Metropolitan News-Enterprise

 

Monday, November 22, 2010

 

Page 3

 

Officer’s Cancer Death Not Service-Connected—C.A.

 

By SHERRI M. OKAMOTO, Staff Writer

 

This district’s Court of Appeal on Friday upheld the denial of service-connected death benefits to the widow of a Los Angeles deputy sheriff.

Div. One concluded the government had rebutted the statutory presumption that David Sameyah’s exposure to known carcinogens during the performance of his job duties was not reasonably linked to the non-Hodgkin’s lymphoma which killed him at the age of 47.

Sameyah allegedly began experiencing abdominal pain in 2002 and was diagnosed with having a stomach ulcer. A biopsy of the ulcer indicated gastric lymphoma, and it was later determined Sameyah had Burkitt’s lymphoma, a rare but aggressive form of cancer.

After Sameyah’s death in 2004, his widow filed an application with the Los Angeles County Employees Retirement Association for service-connected survivor benefits. Karen Sameyah alleged that her husband’s lymphoma was the result of his exposure to carcinogens during the seven years he worked as a deputy sheriff assigned to the North County Correctional Facility and Lennox Station near the Los Angeles International Airport.

LACERA denied Karen Sameyah’s application and she filed a petition for peremptory writ of mandate, seeking an order compelling the agency to reverse its decision.

She contended that her husband was exposed to known carcinogens at work, including “asbestos, lead, benzene, burnt jet fuel, other fuel oils, gasoline, diesel and engine exhaust, radio transmissions and petroleum solvents.”

Her medical expert also asserted that “research has indicated that Epstein-Barr virus, a common viral pathogen, is a risk factor for the development of Burkitt’s” and that David Sameyah’s occupation as a peace officer exposed him to “incarcerated individuals with poor personal hygiene, IV drug users, patients with HIV, and the homeless populations” who were known to harbor infectious disease at a higher rate.

Los Angeles Superior Court Judge David P. Yaffe declined the requested relief.
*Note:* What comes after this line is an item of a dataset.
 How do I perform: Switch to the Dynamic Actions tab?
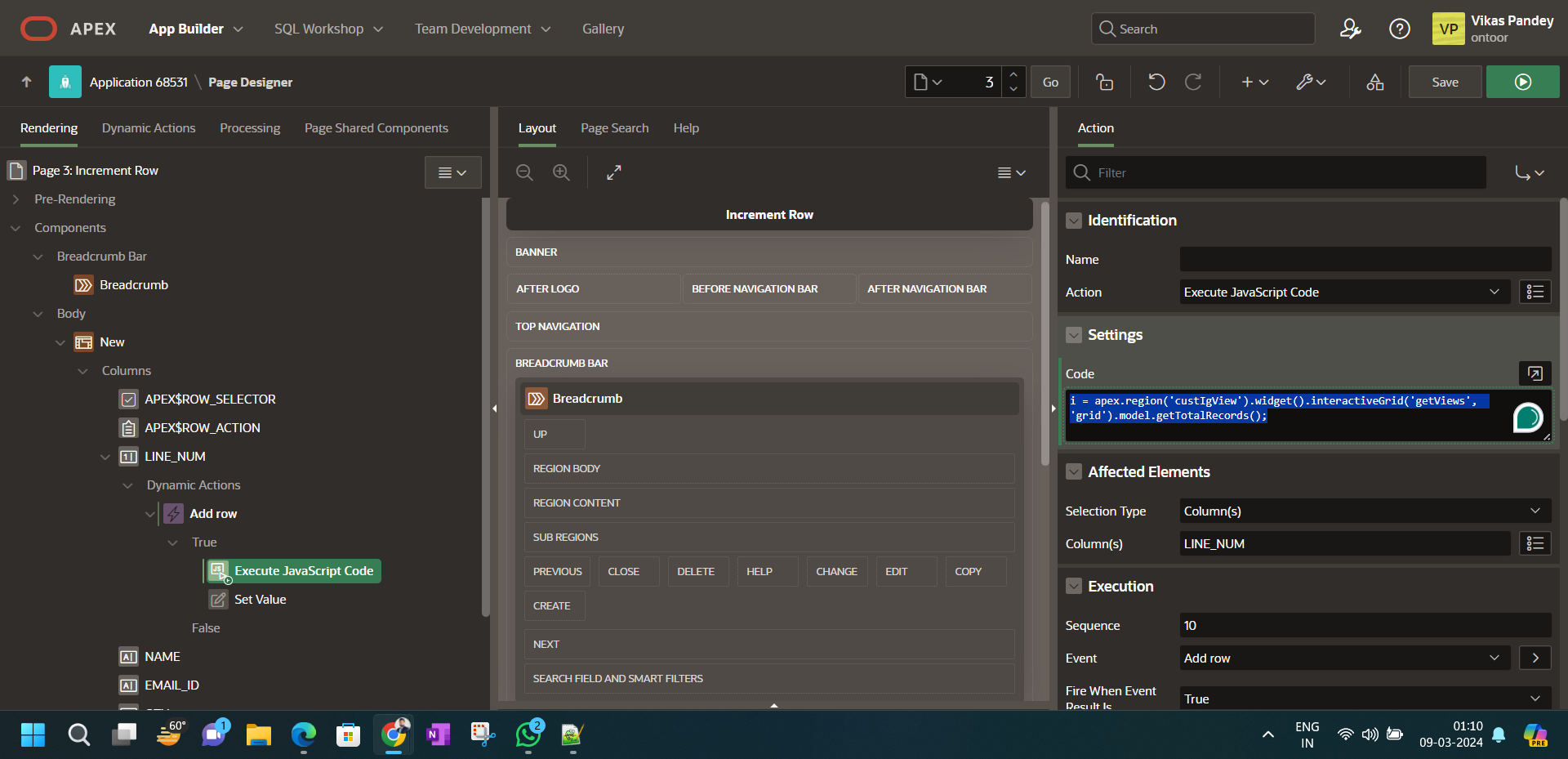(149, 128)
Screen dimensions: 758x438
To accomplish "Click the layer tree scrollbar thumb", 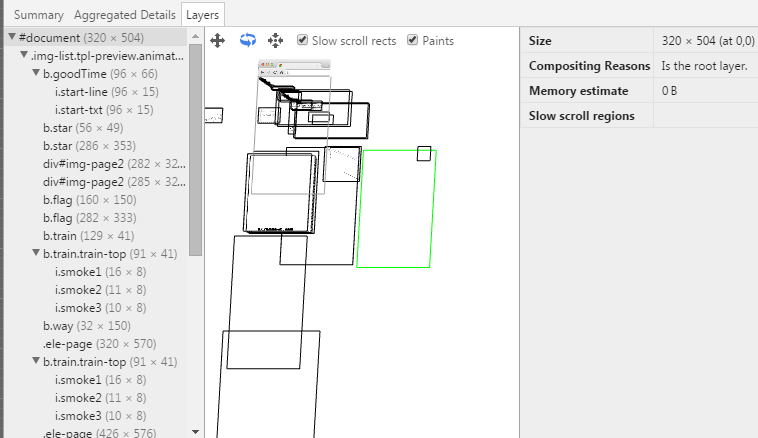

He explained that David Sameyah’s lymphoma was presumed to be service-connected under Government Code Sec. 31720.6(a), which provides that cancer “shall be presumed to arise our of and in the course of employment” for any active member of law enforcement who has completed five years or more of service.

However subsection (c), provides that this presumption “may be controverted by evidence, that the carcinogen to which the member has demonstrated exposure is not reasonably linked to the disabling cancer, provided that the primary site of the cancer has been established.”

Yaffe determined that LACERA had made the requisite showing outlined in subsection (c), and Justice Victoria Gerrard Chaney concluded that substantial evidence supported Yaffe’s decision in her opinion for the appellate court.

Chaney noted that experts for LACERA and Karen Sameyah linked the development of Burkitt’s lymphoma to the Epstein-Barr strain of herpes viruses, but there was no evidence David Sameyah was exposed to this virus as a result of his job duties.

“Evidence that Mr. Sameyah might have come into contact with an inmate or suspect who might have had a virus is not sufficient evidence of a carcinogenic exposure,” she said.

Combined with evidence that the latency period for cancers based on the type of chemical exposure alleged in the complaint was longer than the period of David Sameyah’s employment, the justice concluded LACERA’s showing was sufficient to rebut Sec. 31720.6(a)’s presumption.

Presiding Justice Robert M. Mallano and Justice Jeffrey W. Johnson joined Chaney in her decision.

Sameyah was represented by Thomas J. Wicke and Allison E. Barrett of Lewis, Marenstein, Wicke, Sherwin & Lee for Sameyah and LACERA by attorneys Robert Van Der Volgen and James J. Castranova.

The case is Sameyah v. Los Angeles County Employees Retirement Association, 10 S.O.S. 6532.